======== TASK INPUT ========

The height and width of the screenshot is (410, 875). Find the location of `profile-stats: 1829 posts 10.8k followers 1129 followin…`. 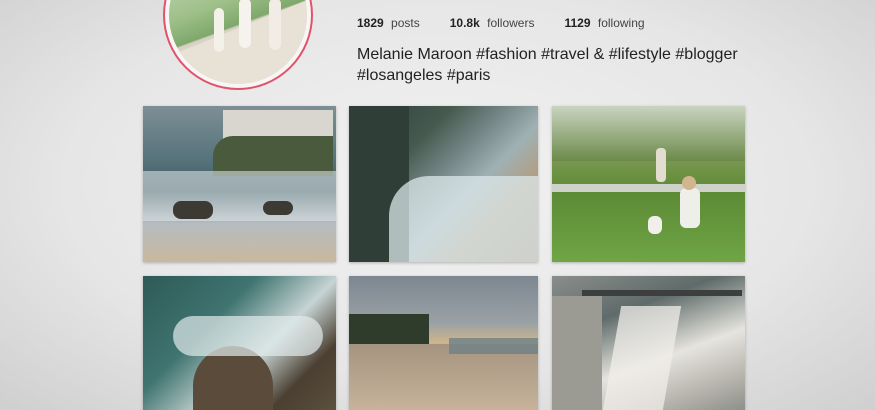

profile-stats: 1829 posts 10.8k followers 1129 followin… is located at coordinates (516, 23).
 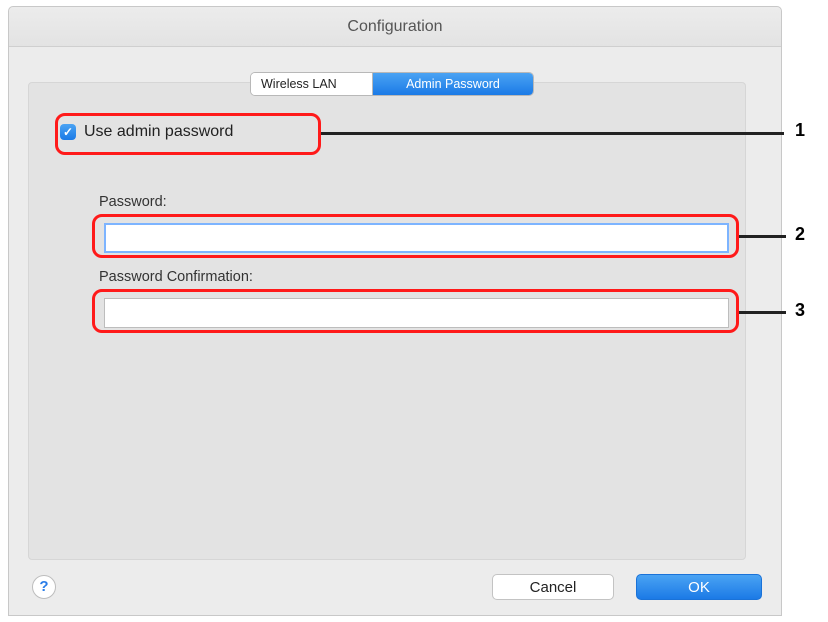 What do you see at coordinates (800, 310) in the screenshot?
I see `callout-number-3: 3` at bounding box center [800, 310].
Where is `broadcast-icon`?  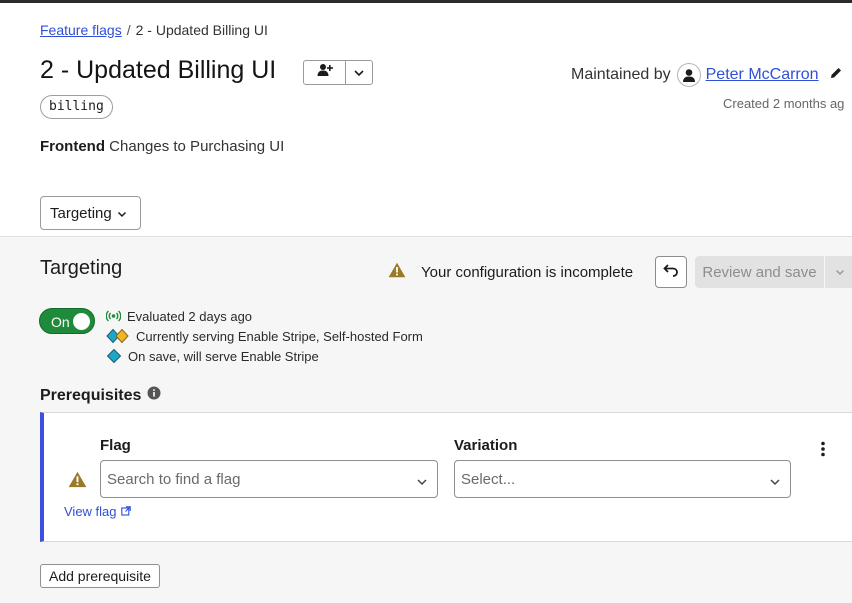
broadcast-icon is located at coordinates (114, 316).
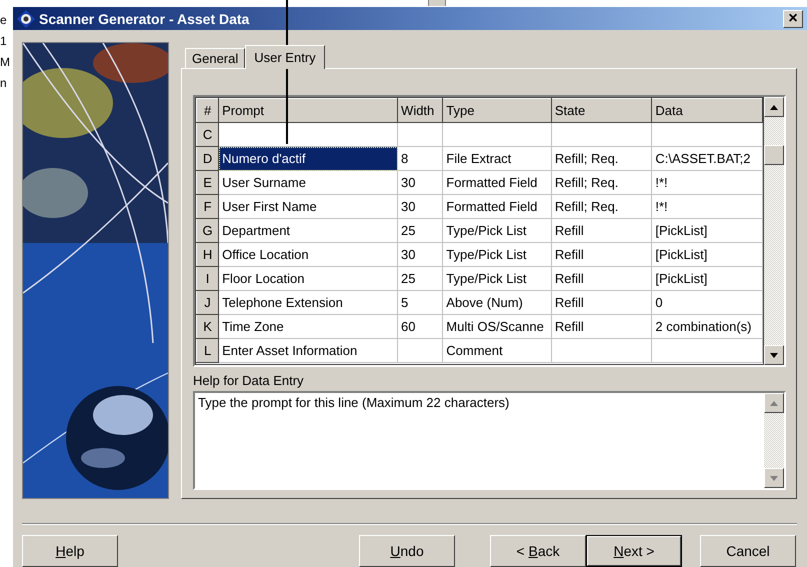 The height and width of the screenshot is (567, 807). I want to click on table-cell: User Surname, so click(308, 182).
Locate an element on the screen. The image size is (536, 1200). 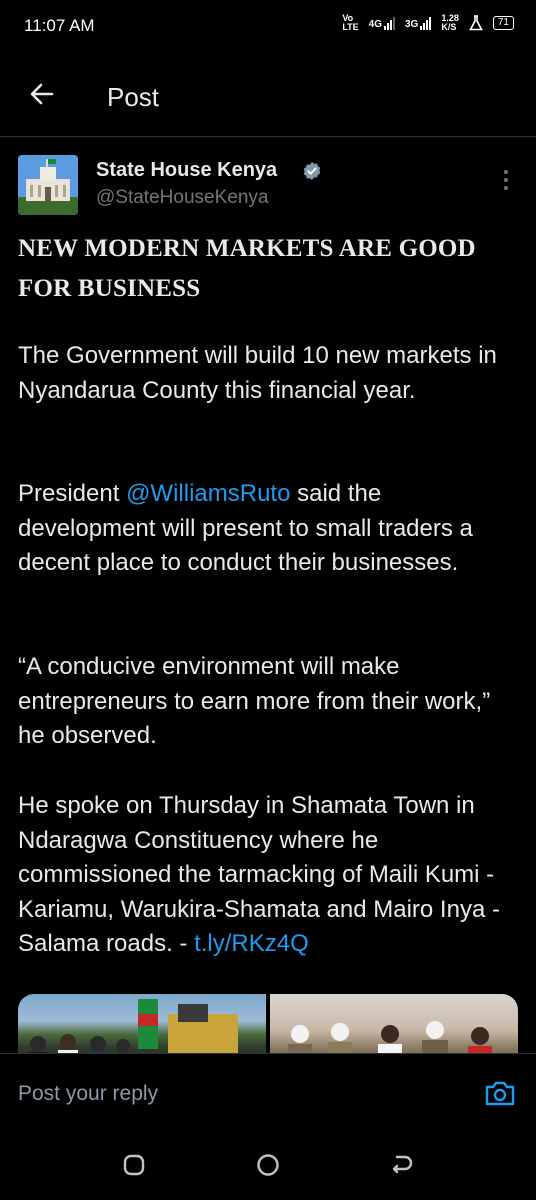
system-navigation-bar is located at coordinates (268, 1166).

========

TASK DESCRIPTION
Format everything from the beginning of the data down to the line containing "profile-stats: 1829 posts 10.8k followers 1129 followin… is", inclusive, as a Markdown table with the columns Row and Line. Skip blank lines and omit the pictures.

WORKED SOLUTION
| Row | Line |
|---|---|
| 1 | The height and width of the screenshot is (410, 875). Find the location of `profile-stats: 1829 posts 10.8k followers 1129 followin…`.  |
| 2 | profile-stats: 1829 posts 10.8k followers 1129 followin… is located at coordinates (516, 23). |